-- What you have to do --
Each entry below is to be printed verbatim.

-- Data for analysis --
□ □ □ □ □ □ □
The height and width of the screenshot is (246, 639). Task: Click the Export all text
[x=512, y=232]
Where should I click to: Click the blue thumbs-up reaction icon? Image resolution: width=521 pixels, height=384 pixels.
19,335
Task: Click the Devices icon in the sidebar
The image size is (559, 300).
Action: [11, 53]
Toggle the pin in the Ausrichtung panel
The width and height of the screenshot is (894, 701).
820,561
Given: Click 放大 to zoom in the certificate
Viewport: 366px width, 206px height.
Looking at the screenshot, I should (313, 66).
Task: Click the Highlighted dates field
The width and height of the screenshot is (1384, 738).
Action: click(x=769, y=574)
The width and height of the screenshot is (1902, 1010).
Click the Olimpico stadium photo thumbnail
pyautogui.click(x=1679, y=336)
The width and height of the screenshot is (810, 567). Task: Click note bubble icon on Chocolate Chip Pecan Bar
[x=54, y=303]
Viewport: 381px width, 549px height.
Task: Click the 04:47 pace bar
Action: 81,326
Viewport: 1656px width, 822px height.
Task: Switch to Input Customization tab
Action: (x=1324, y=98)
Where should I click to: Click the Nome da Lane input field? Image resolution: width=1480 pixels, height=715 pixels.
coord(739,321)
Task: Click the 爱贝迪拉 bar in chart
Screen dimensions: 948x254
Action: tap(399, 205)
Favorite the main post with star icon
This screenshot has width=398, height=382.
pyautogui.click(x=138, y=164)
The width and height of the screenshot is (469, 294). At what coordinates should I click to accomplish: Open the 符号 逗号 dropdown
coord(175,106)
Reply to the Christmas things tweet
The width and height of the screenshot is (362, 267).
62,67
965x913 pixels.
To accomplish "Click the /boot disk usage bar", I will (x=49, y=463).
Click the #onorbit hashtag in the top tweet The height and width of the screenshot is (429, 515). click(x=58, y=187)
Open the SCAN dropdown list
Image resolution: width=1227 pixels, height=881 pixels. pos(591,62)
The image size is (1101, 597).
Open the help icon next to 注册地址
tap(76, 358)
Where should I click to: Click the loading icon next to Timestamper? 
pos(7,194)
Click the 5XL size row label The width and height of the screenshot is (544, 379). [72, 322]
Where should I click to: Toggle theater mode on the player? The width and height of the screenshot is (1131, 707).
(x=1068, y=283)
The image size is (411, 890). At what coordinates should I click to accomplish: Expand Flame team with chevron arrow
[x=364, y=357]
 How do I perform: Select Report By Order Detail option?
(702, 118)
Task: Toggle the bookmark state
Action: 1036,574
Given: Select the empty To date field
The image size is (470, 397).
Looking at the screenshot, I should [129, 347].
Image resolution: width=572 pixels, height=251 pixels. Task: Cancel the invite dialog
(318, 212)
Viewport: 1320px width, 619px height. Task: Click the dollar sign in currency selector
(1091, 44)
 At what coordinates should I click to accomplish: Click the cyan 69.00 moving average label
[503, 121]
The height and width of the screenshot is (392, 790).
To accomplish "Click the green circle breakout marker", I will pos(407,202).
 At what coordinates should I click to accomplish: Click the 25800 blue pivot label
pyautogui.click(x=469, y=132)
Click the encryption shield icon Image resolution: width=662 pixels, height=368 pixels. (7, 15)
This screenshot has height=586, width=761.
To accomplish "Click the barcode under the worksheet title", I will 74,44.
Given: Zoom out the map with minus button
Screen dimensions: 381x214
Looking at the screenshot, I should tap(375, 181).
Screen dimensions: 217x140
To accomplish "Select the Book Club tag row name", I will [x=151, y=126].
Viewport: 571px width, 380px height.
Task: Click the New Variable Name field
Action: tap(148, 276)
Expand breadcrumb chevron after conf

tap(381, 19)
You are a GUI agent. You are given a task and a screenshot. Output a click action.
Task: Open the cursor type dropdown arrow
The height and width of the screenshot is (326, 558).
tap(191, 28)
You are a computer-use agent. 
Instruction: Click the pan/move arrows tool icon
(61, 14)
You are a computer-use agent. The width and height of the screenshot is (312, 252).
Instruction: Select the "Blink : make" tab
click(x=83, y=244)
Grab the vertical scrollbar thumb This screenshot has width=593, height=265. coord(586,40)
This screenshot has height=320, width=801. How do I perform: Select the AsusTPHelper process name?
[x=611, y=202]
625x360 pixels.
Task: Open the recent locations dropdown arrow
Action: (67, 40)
□ □ □ □ □ □ □
-- Finished task --
The height and width of the screenshot is (246, 639). Task: Click the Export all text
[x=512, y=232]
Where should I click to: Click the blue thumbs-up reaction icon? Image resolution: width=521 pixels, height=384 pixels.
19,335
Task: Click the Devices icon in the sidebar
The image size is (559, 300).
Action: [11, 53]
Toggle the pin in the Ausrichtung panel
The width and height of the screenshot is (894, 701).
820,561
Given: Click 放大 to zoom in the certificate
Viewport: 366px width, 206px height.
Looking at the screenshot, I should (313, 66).
Task: Click the Highlighted dates field
The width and height of the screenshot is (1384, 738).
Action: click(x=769, y=574)
The width and height of the screenshot is (1902, 1010).
Click the Olimpico stadium photo thumbnail
pyautogui.click(x=1679, y=336)
The width and height of the screenshot is (810, 567). Task: Click note bubble icon on Chocolate Chip Pecan Bar
[x=54, y=303]
Viewport: 381px width, 549px height.
Task: Click the 04:47 pace bar
Action: 81,326
Viewport: 1656px width, 822px height.
Task: Switch to Input Customization tab
Action: (x=1324, y=98)
Where should I click to: Click the Nome da Lane input field? Image resolution: width=1480 pixels, height=715 pixels.
coord(739,321)
Task: Click the 爱贝迪拉 bar in chart
Screen dimensions: 948x254
Action: tap(399, 205)
Favorite the main post with star icon
This screenshot has width=398, height=382.
pyautogui.click(x=138, y=164)
The width and height of the screenshot is (469, 294). At what coordinates should I click to accomplish: Open the 符号 逗号 dropdown
coord(175,106)
Reply to the Christmas things tweet
The width and height of the screenshot is (362, 267).
62,67
965x913 pixels.
To accomplish "Click the /boot disk usage bar", I will (x=49, y=463).
Click the #onorbit hashtag in the top tweet The height and width of the screenshot is (429, 515). click(x=58, y=187)
Open the SCAN dropdown list
Image resolution: width=1227 pixels, height=881 pixels. pos(591,62)
The image size is (1101, 597).
Open the help icon next to 注册地址
tap(76, 358)
Where should I click to: Click the loading icon next to Timestamper? 
pos(7,194)
Click the 5XL size row label The width and height of the screenshot is (544, 379). [72, 322]
Where should I click to: Toggle theater mode on the player? The width and height of the screenshot is (1131, 707).
(x=1068, y=283)
The image size is (411, 890). At what coordinates should I click to accomplish: Expand Flame team with chevron arrow
[x=364, y=357]
 How do I perform: Select Report By Order Detail option?
(702, 118)
Task: Toggle the bookmark state
Action: 1036,574
Given: Select the empty To date field
The image size is (470, 397).
Looking at the screenshot, I should [129, 347].
Image resolution: width=572 pixels, height=251 pixels. Task: Cancel the invite dialog
(318, 212)
Viewport: 1320px width, 619px height. Task: Click the dollar sign in currency selector
(1091, 44)
 At what coordinates should I click to accomplish: Click the cyan 69.00 moving average label
[503, 121]
The height and width of the screenshot is (392, 790).
To accomplish "Click the green circle breakout marker", I will pos(407,202).
 At what coordinates should I click to accomplish: Click the 25800 blue pivot label
pyautogui.click(x=469, y=132)
Click the encryption shield icon Image resolution: width=662 pixels, height=368 pixels. (7, 15)
This screenshot has height=586, width=761.
To accomplish "Click the barcode under the worksheet title", I will 74,44.
Given: Zoom out the map with minus button
Screen dimensions: 381x214
Looking at the screenshot, I should tap(375, 181).
Screen dimensions: 217x140
To accomplish "Select the Book Club tag row name", I will [x=151, y=126].
Viewport: 571px width, 380px height.
Task: Click the New Variable Name field
Action: tap(148, 276)
Expand breadcrumb chevron after conf

tap(381, 19)
You are a GUI agent. You are given a task and a screenshot. Output a click action.
Task: Open the cursor type dropdown arrow
The height and width of the screenshot is (326, 558).
tap(191, 28)
You are a computer-use agent. 
Instruction: Click the pan/move arrows tool icon
(61, 14)
You are a computer-use agent. The width and height of the screenshot is (312, 252).
Instruction: Select the "Blink : make" tab
click(x=83, y=244)
Grab the vertical scrollbar thumb This screenshot has width=593, height=265. coord(586,40)
This screenshot has height=320, width=801. How do I perform: Select the AsusTPHelper process name?
[x=611, y=202]
625x360 pixels.
Task: Open the recent locations dropdown arrow
Action: (67, 40)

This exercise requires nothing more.